■ Source information
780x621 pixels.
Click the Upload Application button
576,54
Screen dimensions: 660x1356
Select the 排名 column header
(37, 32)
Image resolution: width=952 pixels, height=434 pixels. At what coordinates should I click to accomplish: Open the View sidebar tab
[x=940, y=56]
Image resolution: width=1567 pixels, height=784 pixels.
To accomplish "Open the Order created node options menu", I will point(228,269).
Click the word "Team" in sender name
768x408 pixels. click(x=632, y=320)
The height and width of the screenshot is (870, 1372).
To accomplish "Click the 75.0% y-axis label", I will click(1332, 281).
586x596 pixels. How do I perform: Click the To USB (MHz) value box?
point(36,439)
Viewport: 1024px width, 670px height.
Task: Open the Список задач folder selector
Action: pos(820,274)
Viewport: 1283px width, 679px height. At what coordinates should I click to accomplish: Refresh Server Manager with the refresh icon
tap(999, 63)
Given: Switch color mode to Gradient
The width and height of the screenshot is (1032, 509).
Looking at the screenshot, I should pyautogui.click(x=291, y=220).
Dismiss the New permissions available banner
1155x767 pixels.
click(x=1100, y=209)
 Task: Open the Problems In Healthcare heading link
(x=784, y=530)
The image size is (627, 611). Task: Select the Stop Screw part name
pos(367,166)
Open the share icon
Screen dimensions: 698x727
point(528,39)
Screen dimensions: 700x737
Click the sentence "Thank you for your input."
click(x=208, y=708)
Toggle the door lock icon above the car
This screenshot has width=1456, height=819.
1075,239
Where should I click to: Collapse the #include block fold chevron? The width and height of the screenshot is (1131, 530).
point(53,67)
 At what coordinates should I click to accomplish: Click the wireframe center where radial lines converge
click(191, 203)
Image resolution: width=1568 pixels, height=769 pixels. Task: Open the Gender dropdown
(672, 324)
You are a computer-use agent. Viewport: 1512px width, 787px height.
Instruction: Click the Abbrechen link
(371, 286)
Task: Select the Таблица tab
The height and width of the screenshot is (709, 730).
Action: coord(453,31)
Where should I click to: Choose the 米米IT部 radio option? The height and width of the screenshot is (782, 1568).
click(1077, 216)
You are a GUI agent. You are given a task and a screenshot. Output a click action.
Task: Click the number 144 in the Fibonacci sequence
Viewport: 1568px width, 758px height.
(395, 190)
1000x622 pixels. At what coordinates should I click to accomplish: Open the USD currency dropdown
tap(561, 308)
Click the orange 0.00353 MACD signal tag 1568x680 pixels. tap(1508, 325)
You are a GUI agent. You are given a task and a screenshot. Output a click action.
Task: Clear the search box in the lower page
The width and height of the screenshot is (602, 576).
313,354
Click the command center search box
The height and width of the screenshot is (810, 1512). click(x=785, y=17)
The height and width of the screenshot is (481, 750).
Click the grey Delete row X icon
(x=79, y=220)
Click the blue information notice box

■ Task statement
Produce the entries above once more, identical in every detail.

■ Output below
780x621 pixels.
Click the Upload Application button
576,54
Screen dimensions: 660x1356
Select the 排名 column header
(37, 32)
Image resolution: width=952 pixels, height=434 pixels. At what coordinates should I click to accomplish: Open the View sidebar tab
[x=940, y=56]
Image resolution: width=1567 pixels, height=784 pixels.
To accomplish "Open the Order created node options menu", I will point(228,269).
Click the word "Team" in sender name
768x408 pixels. click(x=632, y=320)
The height and width of the screenshot is (870, 1372).
To accomplish "Click the 75.0% y-axis label", I will click(1332, 281).
586x596 pixels. How do I perform: Click the To USB (MHz) value box?
point(36,439)
Viewport: 1024px width, 670px height.
Task: Open the Список задач folder selector
Action: pos(820,274)
Viewport: 1283px width, 679px height. At what coordinates should I click to accomplish: Refresh Server Manager with the refresh icon
tap(999, 63)
Given: Switch color mode to Gradient
The width and height of the screenshot is (1032, 509).
Looking at the screenshot, I should pyautogui.click(x=291, y=220).
Dismiss the New permissions available banner
1155x767 pixels.
click(x=1100, y=209)
 Task: Open the Problems In Healthcare heading link
(x=784, y=530)
The image size is (627, 611). Task: Select the Stop Screw part name
pos(367,166)
Open the share icon
Screen dimensions: 698x727
point(528,39)
Screen dimensions: 700x737
Click the sentence "Thank you for your input."
click(x=208, y=708)
Toggle the door lock icon above the car
This screenshot has width=1456, height=819.
1075,239
Where should I click to: Collapse the #include block fold chevron? The width and height of the screenshot is (1131, 530).
point(53,67)
 At what coordinates should I click to accomplish: Click the wireframe center where radial lines converge
click(191, 203)
Image resolution: width=1568 pixels, height=769 pixels. Task: Open the Gender dropdown
(672, 324)
You are a computer-use agent. Viewport: 1512px width, 787px height.
Instruction: Click the Abbrechen link
(371, 286)
Task: Select the Таблица tab
The height and width of the screenshot is (709, 730).
Action: coord(453,31)
Where should I click to: Choose the 米米IT部 radio option? The height and width of the screenshot is (782, 1568).
click(1077, 216)
You are a GUI agent. You are given a task and a screenshot. Output a click action.
Task: Click the number 144 in the Fibonacci sequence
Viewport: 1568px width, 758px height.
(395, 190)
1000x622 pixels. At what coordinates should I click to accomplish: Open the USD currency dropdown
tap(561, 308)
Click the orange 0.00353 MACD signal tag 1568x680 pixels. tap(1508, 325)
You are a GUI agent. You are given a task and a screenshot. Output a click action.
Task: Clear the search box in the lower page
The width and height of the screenshot is (602, 576).
313,354
Click the command center search box
The height and width of the screenshot is (810, 1512). click(x=785, y=17)
The height and width of the screenshot is (481, 750).
Click the grey Delete row X icon
(x=79, y=220)
Click the blue information notice box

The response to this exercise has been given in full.